* [Exercise goal]
Write out again, unchanged, the line that has "Like the Adem eroğlu tweet" and each following line through the end of the entries below; leave pictures out.

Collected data
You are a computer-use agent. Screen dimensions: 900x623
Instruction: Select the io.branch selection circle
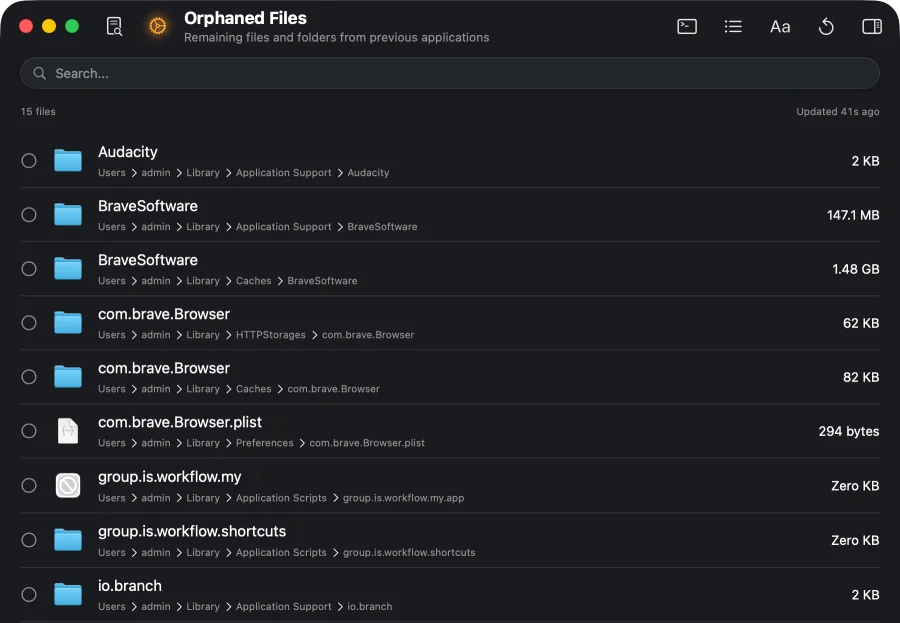[x=29, y=594]
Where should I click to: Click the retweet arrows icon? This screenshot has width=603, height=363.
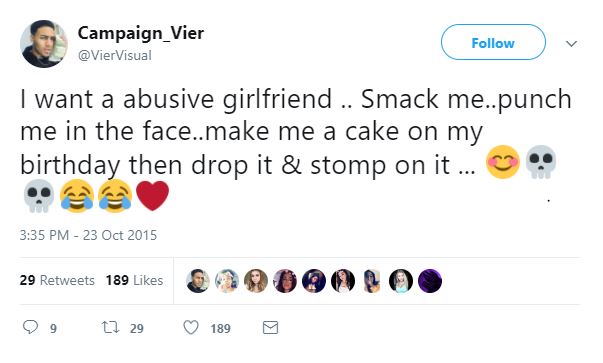(x=111, y=328)
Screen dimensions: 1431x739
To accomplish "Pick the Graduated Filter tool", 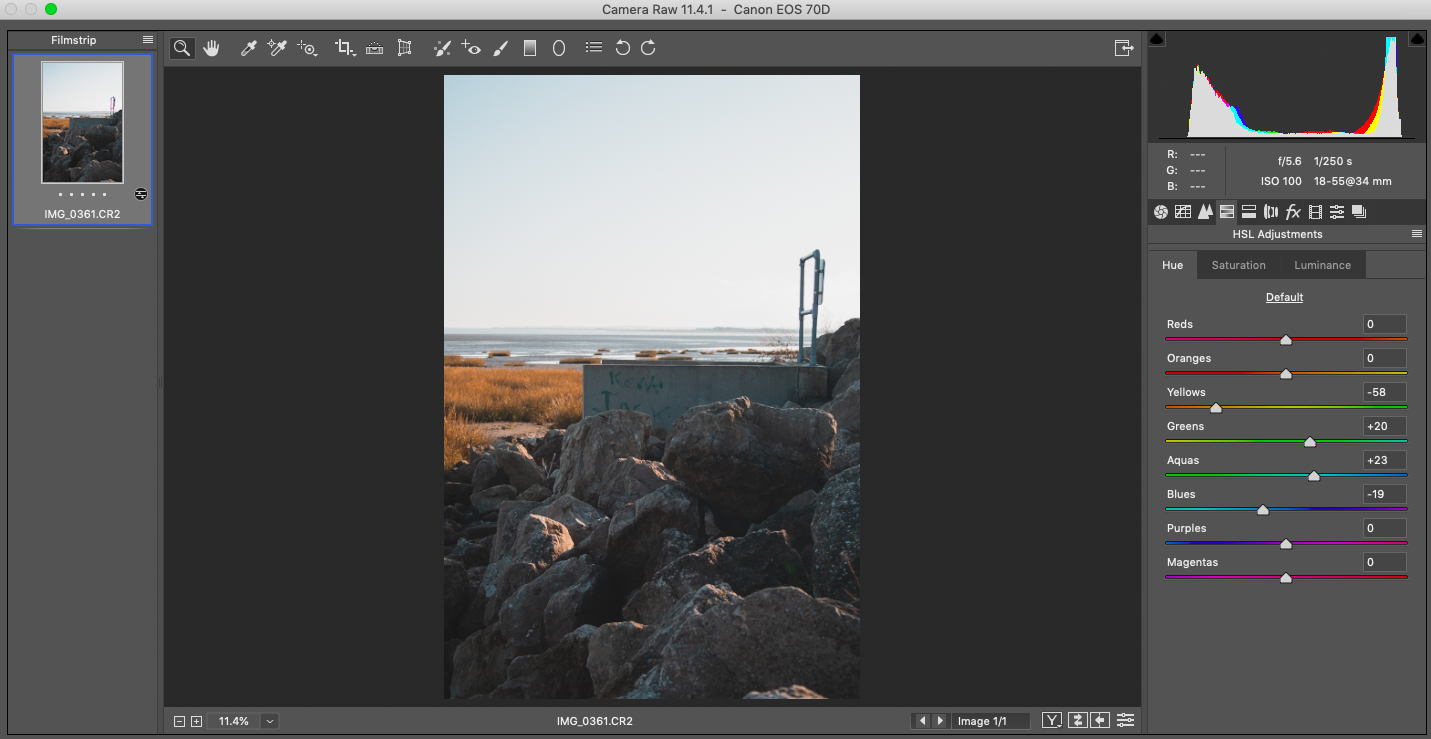I will 530,48.
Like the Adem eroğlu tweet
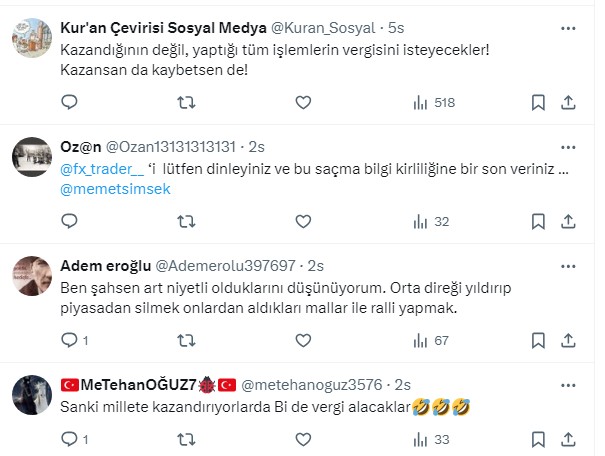The width and height of the screenshot is (605, 456). pos(303,340)
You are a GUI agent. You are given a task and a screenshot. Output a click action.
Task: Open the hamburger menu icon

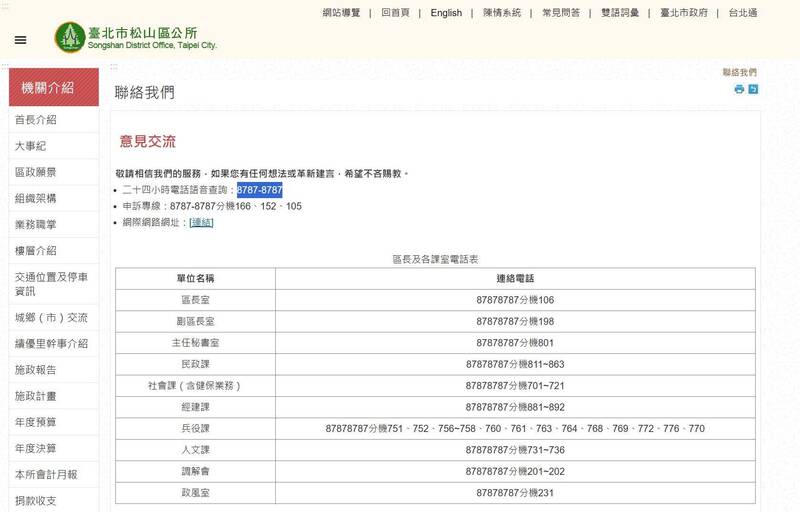pos(21,40)
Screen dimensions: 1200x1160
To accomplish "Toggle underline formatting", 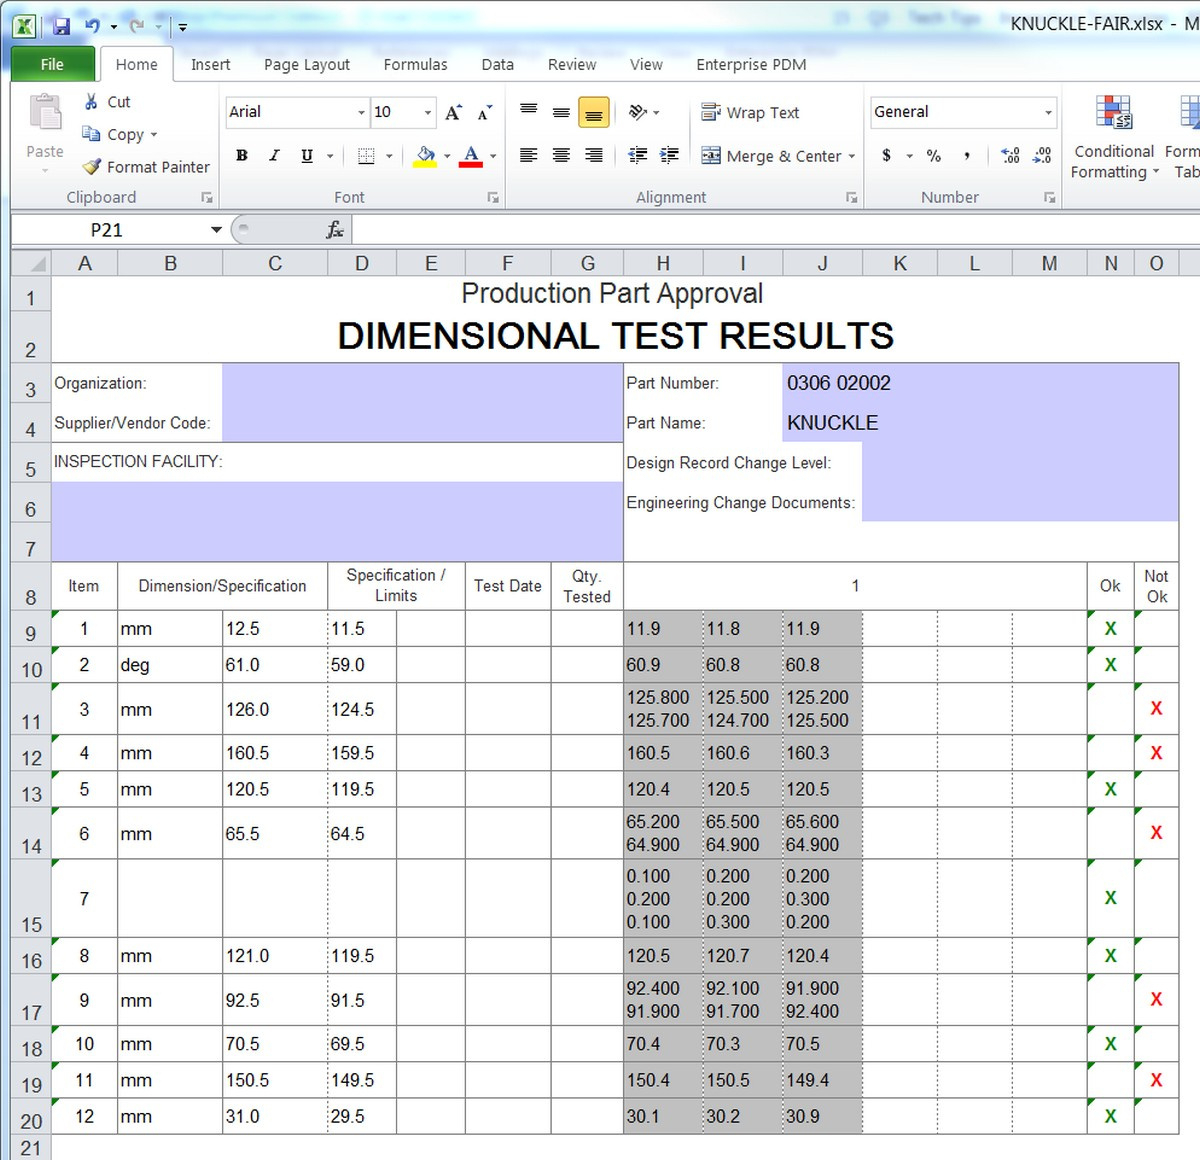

* [Completed exercise]
Like the Adem eroğlu tweet
The width and height of the screenshot is (605, 456). pos(303,340)
You are a GUI agent. You are given a task and a screenshot. Output a click action.
Task: Open the hamburger menu icon

pos(21,40)
Screen dimensions: 1200x1160
To accomplish "Toggle underline formatting", 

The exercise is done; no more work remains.